Blog post

Sonar @ Black Hat Europe!

Thomas Chauchefoin photo

Thomas Chauchefoin

Vulnerability Researcher

Date

  • Security

Last week, four SonarSourcers traveled to London to attend our third Black Hat event of the year. 


Black Hat Europe was an excellent opportunity to share our Clean Code vision and its benefits for software security, a sentiment shared by most attendees who came to our booth. This reinforces our trust in the Clean Code approach and that it's not just a best practice—it's the foundation of secure software development.


Generative AI was also understandably on everyone's lips. They are indubitably great tools for developers' velocity; yet, as for human-created code, it does not come with any guarantee. This code also needs to be analyzed and reviewed, which is not a trivial task for humans as the volume of AI-generated code keeps on growing. 

And because it came as a surprise for many people at our booth, we'll also repeat it in this blog post: you can get all these benefits for free!

  • SonarLint, our code editor companion for Eclipse, VS Code, Visual Studio, and the majority of the JetBrains suite, can be installed directly from the respective marketplaces. You don't need to be a SonarQube or SonarCloud user to have it!
  • SonarQube, our best-in-class and on-premise Clean Code solution, has a free Community Edition;
  • SonarCloud, our Clean-Code-as-a-Service technology, is free for publicly accessible projects, i.e. open-source.


Proactive Application Security: It's All About Clean Code!

Our very own Andrew Osborne and Thomas Chauchefoin also gave a 20-minute presentation on the benefits of the Clean Code approach for proactive security. It may seem a bit adventurous to present this at a security-only event such as Black Hat—and that's the point! 

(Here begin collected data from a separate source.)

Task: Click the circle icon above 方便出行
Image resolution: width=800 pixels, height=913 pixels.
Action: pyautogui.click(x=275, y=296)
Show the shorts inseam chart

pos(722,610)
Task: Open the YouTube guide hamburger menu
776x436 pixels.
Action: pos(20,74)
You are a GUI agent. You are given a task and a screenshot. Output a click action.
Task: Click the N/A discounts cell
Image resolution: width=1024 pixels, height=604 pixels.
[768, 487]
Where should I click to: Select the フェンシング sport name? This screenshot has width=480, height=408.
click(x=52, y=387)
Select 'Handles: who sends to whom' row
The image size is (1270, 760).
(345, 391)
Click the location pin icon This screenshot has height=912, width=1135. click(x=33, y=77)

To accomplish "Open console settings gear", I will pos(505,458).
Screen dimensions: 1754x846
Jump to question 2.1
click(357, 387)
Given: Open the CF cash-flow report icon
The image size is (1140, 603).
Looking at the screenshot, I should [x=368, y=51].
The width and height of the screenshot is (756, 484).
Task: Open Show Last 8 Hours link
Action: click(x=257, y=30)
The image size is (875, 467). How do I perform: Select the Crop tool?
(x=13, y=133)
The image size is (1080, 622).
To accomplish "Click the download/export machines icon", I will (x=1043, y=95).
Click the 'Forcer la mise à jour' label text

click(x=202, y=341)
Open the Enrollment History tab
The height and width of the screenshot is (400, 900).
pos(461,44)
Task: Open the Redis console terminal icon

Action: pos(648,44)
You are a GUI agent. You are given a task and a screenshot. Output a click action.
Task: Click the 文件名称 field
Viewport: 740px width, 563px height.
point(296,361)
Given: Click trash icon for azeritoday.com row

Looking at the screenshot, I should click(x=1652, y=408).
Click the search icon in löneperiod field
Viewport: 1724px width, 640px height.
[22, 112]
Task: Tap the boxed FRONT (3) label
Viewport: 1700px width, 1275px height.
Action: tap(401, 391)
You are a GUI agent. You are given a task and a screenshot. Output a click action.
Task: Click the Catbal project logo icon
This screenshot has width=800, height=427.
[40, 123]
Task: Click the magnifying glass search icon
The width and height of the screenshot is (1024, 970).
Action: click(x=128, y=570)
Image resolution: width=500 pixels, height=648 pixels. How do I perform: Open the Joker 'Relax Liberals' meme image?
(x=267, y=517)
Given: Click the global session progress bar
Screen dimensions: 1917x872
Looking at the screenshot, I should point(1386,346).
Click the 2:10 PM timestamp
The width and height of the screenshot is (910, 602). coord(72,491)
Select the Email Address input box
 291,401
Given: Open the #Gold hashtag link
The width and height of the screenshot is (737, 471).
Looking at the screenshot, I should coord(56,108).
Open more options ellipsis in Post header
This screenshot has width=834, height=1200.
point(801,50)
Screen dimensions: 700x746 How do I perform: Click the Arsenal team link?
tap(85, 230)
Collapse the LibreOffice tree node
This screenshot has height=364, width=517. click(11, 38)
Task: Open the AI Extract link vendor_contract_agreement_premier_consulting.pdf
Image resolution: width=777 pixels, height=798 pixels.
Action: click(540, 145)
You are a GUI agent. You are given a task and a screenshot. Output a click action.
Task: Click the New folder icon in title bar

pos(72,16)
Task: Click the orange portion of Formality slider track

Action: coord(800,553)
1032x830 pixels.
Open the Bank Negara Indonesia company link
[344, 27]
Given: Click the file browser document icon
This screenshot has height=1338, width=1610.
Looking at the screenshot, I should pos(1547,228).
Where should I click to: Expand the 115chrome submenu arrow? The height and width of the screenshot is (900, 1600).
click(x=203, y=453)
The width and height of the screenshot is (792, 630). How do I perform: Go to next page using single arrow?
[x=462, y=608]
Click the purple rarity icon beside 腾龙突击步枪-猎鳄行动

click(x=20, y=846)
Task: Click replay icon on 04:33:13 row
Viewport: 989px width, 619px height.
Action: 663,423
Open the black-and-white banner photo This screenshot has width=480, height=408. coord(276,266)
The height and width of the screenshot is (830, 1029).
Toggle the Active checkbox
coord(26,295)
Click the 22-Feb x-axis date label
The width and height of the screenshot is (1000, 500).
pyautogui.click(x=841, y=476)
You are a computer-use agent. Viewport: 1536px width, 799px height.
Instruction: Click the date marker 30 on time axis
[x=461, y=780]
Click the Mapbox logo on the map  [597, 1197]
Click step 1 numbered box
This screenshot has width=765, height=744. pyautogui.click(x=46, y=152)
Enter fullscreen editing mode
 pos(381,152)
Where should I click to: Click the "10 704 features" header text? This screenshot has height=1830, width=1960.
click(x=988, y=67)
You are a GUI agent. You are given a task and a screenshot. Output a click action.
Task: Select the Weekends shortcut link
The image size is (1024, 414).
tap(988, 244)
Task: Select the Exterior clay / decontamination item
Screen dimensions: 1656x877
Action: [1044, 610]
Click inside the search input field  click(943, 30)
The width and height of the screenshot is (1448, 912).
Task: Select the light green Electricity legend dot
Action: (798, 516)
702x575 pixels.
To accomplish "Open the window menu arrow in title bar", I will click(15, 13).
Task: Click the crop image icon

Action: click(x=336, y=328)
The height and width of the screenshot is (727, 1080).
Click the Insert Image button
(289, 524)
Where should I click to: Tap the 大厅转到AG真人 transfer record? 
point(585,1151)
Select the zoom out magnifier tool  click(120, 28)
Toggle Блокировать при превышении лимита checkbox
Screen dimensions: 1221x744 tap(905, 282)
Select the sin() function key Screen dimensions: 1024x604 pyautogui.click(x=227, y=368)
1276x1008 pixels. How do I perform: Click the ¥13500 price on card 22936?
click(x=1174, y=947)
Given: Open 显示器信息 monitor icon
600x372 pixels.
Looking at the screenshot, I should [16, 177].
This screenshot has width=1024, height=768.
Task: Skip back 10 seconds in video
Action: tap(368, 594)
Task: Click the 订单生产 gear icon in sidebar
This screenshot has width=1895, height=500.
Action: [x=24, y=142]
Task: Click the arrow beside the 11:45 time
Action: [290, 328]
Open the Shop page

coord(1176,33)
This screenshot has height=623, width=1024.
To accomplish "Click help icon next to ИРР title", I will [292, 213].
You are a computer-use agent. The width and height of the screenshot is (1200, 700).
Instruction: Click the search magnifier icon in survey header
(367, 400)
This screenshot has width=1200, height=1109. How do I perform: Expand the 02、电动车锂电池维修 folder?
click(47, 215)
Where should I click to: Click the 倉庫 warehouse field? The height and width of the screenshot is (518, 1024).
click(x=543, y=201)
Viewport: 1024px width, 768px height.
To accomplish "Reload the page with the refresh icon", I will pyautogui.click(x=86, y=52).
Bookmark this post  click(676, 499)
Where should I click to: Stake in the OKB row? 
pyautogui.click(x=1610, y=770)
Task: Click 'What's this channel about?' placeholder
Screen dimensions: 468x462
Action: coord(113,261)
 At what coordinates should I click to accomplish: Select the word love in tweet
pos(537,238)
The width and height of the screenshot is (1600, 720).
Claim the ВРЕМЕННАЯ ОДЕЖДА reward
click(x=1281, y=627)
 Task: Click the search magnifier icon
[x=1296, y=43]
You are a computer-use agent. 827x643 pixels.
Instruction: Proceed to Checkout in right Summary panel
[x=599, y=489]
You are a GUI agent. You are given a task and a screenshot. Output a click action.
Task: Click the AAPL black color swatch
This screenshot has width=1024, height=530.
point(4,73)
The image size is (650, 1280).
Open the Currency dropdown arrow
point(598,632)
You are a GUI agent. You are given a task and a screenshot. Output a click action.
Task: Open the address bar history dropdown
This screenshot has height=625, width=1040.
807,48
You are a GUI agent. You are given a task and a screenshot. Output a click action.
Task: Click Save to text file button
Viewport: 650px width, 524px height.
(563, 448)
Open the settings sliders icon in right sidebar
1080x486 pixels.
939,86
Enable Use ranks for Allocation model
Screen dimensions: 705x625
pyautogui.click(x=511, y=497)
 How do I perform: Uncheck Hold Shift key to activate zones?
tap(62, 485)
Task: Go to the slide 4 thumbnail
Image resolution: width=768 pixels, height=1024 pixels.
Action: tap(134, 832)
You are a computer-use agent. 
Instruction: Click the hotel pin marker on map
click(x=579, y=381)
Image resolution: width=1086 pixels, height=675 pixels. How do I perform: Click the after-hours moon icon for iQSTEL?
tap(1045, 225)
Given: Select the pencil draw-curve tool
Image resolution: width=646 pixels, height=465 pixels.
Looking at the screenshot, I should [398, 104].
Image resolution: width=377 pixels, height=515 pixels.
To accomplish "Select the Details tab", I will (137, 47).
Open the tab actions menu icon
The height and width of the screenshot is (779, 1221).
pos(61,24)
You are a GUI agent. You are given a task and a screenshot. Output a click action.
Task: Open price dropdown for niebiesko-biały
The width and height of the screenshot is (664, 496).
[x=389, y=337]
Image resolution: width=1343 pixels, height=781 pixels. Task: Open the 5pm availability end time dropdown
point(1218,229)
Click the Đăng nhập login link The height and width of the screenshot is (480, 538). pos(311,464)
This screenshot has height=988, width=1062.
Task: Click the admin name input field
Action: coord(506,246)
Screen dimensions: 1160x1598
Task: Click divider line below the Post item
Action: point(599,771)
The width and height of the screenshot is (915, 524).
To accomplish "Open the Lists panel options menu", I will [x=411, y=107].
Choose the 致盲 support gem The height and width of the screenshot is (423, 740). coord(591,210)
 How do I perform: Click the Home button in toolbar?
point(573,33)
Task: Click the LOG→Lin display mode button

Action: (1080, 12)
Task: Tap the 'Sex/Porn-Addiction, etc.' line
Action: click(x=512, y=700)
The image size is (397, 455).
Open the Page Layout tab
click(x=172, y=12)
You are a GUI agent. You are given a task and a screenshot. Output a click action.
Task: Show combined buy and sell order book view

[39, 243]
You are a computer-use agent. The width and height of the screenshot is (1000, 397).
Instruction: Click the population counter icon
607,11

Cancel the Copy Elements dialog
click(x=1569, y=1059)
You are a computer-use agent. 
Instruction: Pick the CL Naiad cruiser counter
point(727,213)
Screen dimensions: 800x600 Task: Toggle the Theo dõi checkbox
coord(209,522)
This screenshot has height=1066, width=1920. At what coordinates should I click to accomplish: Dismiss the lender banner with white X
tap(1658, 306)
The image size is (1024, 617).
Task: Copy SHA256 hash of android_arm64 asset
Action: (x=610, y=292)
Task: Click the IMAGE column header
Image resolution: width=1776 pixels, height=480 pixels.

First, we had to develop why we think quality and security are indissociable. Without most Clean Code attributes, the software will lack essential properties that make it Secure. For instance, if code is neither consistent nor intentional, it will be much harder for other developers to dive into the code base and be confident in their changes. 


But most of the time, vulnerabilities are unplanned emergencies: they need to be mitigated fast, and these changes should not break the affected component! Unclear and "spaghetti" code will make this task much more difficult. We also re-assessed that even apparently harmless quality defects can break the software's security properties, so addressing them will help build a good security posture.

Over the years, we've also seen an increasing interest in Shift Left practices from many security companies, but we feel like something is missing. Security tools should not be shifted as-is to developers, as they often poorly integrate with their development workflow and introduce non-negligible friction: too much switching from the code editor, many false positives, the wrong level of education, etc.


In 2023, an obvious answer to this problem would be to rely on off-the-shelf LLMs already integrated into code editors, such as GitHub Copilot,  to detect unclean code. As Thomas developed in the presentation, we believe there's still considerable value in more "conventional" SAST techniques. First, he shared the details of CVE-2021-29447 (WordPress 5.7 XXE Vulnerability), a good example that security is sometimes a matter of niche knowledge that's outside the training dataset of these models. 


Then, he got into the specifics of a critical vulnerability discovered by the Sonar R&D team in the NETGEAR RAX30 router (Patches, Collisions, and Root Shells: A Pwn2Own Adventure), caused by the use of an unsafe C function family. Here, it's again trivial to detect, and its exploitation doesn't only require "intelligence" but also more human traits like creativity and curiosity.


Thanks to tools catching such issues early in development, security teams can spend less time checking and focusing on security design. There will always be security issues in code, and that's fine, but security teams can help reduce their exploitability with environmental changes that can sometimes eradicate entire bug classes. They can also help craft more precise SAST tooling based on domain-specific knowledge and previous findings from internal and external audits.


And… that's a wrap for this year! Our SonarSourcers traveled the world and delivered more than 100 presentations in 2023 alone, and we are looking forward to 2024 to show you always more security research and insights on Clean Code.